May 16, 2022, 9:45 AM

Monday morning musings for workplace watchers.

Contractors in Crosshairs | Burdens of Enforcement | PPE, Not Employee

J. Edward Moreno: The US Department of Labor’s federal contractor watchdog will soon release a list of 400 companies it’s teed up for audit, checking their compliance with federal nondiscrimination laws.

The coming list of Corporate Scheduling Announcement Letters will prioritize industries that continued hiring amid the pandemic, Office of Federal Contract Compliance Programs Director Jenny Yang said at an Institute for Workplace Equality event on Wednesday.

And, once the filing period ends for the OFCCP’s Affirmative Action Plan Portal, those who don’t certify or even register there will likely be prioritized for audits in the next CSAL list coming this fall, she said.

Doing neither “suggests there’s not much attention to compliance,” Yang said.

The audits are the first since the agency released two new directives earlier this year—the first two of the Biden administration.

One of those directives indicates the agency will more closely scrutinize pay equity audits, which contractors are required to do. The other proposes rolling back a previous directive that gave companies at least 45 days after the audit list is published to prepare. Under that proposal—which is not yet finalized—the OFCCP could send a scheduling letter to a contractor any time after CSAL list is published.

Those directives will make it hard to predict how these next rounds of audits go, according to Mickey Silberman, an attorney who represents contractors in OFCCP matters, and who was present at the IWE conference.

“It’s going to be the wild west in these audits,” Silberman said.

Contractors work on a road under repair along Highway 101 in San Mateo, Calif., on March 17, 2021.
David Paul Morris/Bloomberg via Getty Images

Rebecca Rainey and Paige Smith: New legislation meant to make it easier to identify wage theft could actually make it harder for federal wage enforcers to police the issue, a former Labor Department Wage and Hour official says.

Last week, Democrats introduced the Wage Theft Prevention and Wage Recovery Act (H.R. 7701), which would bar the use of arbitration agreements and class action waivers for claims under the Fair Labor Standards Act, as well as require employers to provide detailed pay stubs or records to workers, which is currently not required by federal law.

The bill would also beef up monetary penalties and damages when wage theft occurs, and create a right to full compensation “at the rate specified in the employment contract, including the rate in collective bargaining agreements.”

The latter of those changes could create a handful of new enforcement responsibilities and needed training for the DOL’s Wage and Hour Division, which is already severely shorthanded, according to Tammy McCutchen, a WHD administrator under President George W. Bush.

“The agency doesn’t have the staffing right now. They’re at a 50-year low and the number of investigators having to do a completely new cause of action, new training,” McCutchen told PI. “They’ve never enforced contracts.

Bloomberg Law reported last week on how low morale at the division has led to the lowest number of investigators on staff since at least 1973, leaving just 725 investigators in charge of over eight million workplaces.

If WHD can’t staff this legislation, they can’t do the work they have before them now, said the bill’s co-sponsor, House Education and Labor Chairman Bobby Scott (D-Va.).

They should be investigating these claims now, and if they need more money under the bill, they need more money without the bill,” Scott said in an interview.

_Data shown_
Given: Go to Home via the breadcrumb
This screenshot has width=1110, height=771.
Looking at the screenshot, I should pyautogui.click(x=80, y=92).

_Brief 1_
In the workplace newsletter above, why could the bill's right to full compensation at the contract rate be difficult for the Wage and Hour Division to handle? Answer in one to three sentences.
_Brief 2_
According to the workplace newsletter, how many investigators does the Wage and Hour Division have on staff?
_Brief 3_
Write what comes next in the workplace newsletter, picking up after its final sentence.

_Exercise response 1_
The provision would create new enforcement responsibilities and training needs for a division that is already severely shorthanded. Its staffing is at a 50-year low, and it has never enforced contracts.

_Exercise response 2_
725 investigators.

_Exercise response 3_
When it comes to funding, Scott pointed out that Rep. Rosa DeLauro (D-Conn.), chair of the House Appropriations Committee, has also signed on to the legislation and can ensure that the bill will be funded to provide the WHD with the resources it needs.

READ MORE:

Wage-Hour Office Expands Hiring to Combat Record-Low Staffing

Employers Should Beware of Compensable Time Compliance Pitfalls

Low Morale at Labor’s Wage and Hour Shrinks Investigative Ranks

Chris Marr: In the wide-ranging legal battle over gig worker classification, Florida just created a new category of worker—albeit for the limited purpose of employers providing safety equipment, training, and other support during a public state of emergency.

Inspired by the Covid-19 pandemic, the new Florida law will let businesses provide certain kinds of equipment and financial assistance to an “engaged individual,” which includes independent contractors, while barring those workers from using that support as evidence in court that they deserve to be classified as employees for purposes of wages, benefits, or other legal protections.

It applies only during a public health emergency declared by the state’s surgeon general or a state of emergency declared by the governor.

The new law, which takes effect July 1, is the latest wrinkle in the patchwork of US court, legislative, and regulatory actions aimed at determining who can be classified as independent contractors for purposes of workplace and tax law—denying them access to the full range of workplace benefits and legal protections that come with employee status.

Among the push and pull of business interests and worker advocates, some policymakers have pushed for a middle ground such as in a newly enacted Washington state law that guarantees certain benefits to Lyft Inc. and Uber Technologies Inc. drivers without deeming them employees.

During the height of the pandemic, companies that classify workers as independent contractors feared that providing masks or other equipment might lead to lawsuits in which the workers sought other employee benefits, according to the Florida law’s legislative sponsors.

A similar concern could apply to a Florida business that hires short-term contractors to help repair infrastructure following a hurricane, for example, said Herbie Thiele, a spokesman for the conservative group Americans for Prosperity-Florida, which lobbied in favor of the measure.

“Companies and business owners should not be punished for going the extra mile to protect independent contractors if they provide contractors with training and safety equipment,” Thiele said via email.

The group would support this kind of legislation spreading to other states, he said.

We’re punching out. Daily Labor Report subscribers, please check in for updates during the week, and feel free to reach out to us.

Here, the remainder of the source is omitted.